> **PROBLEM STATEMENT**
What is needed is an exact copy of the entries, with the pictures excluded.

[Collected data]

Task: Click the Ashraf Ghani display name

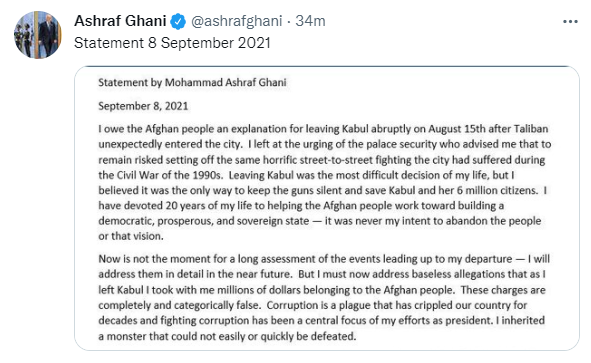Action: tap(120, 21)
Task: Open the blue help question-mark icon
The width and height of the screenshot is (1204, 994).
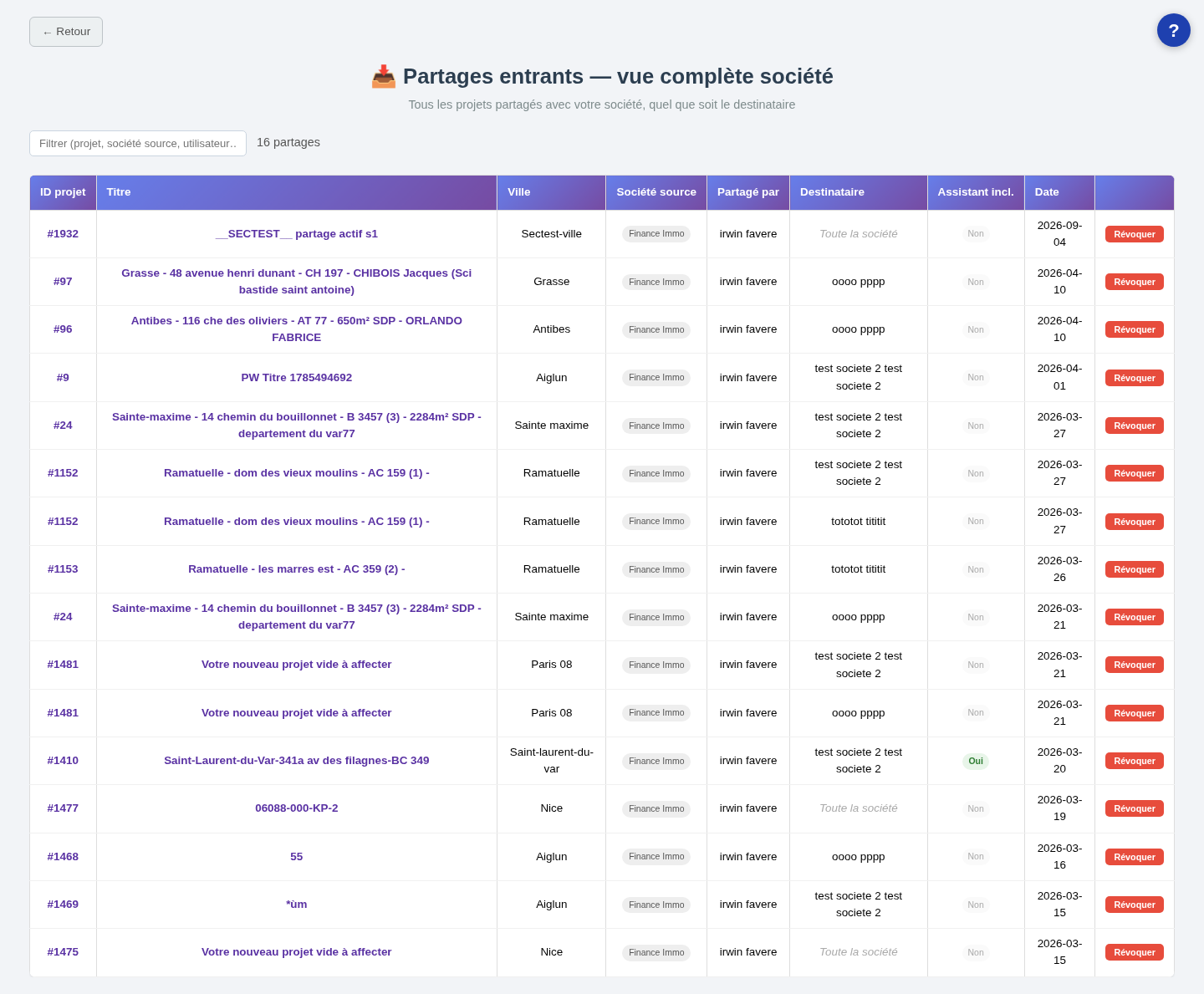Action: point(1174,30)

> **SOLUTION TO THIS TASK**
Task: Click the Ashraf Ghani display name

Action: tap(120, 21)
Task: Open the blue help question-mark icon
The width and height of the screenshot is (1204, 994).
Action: point(1174,30)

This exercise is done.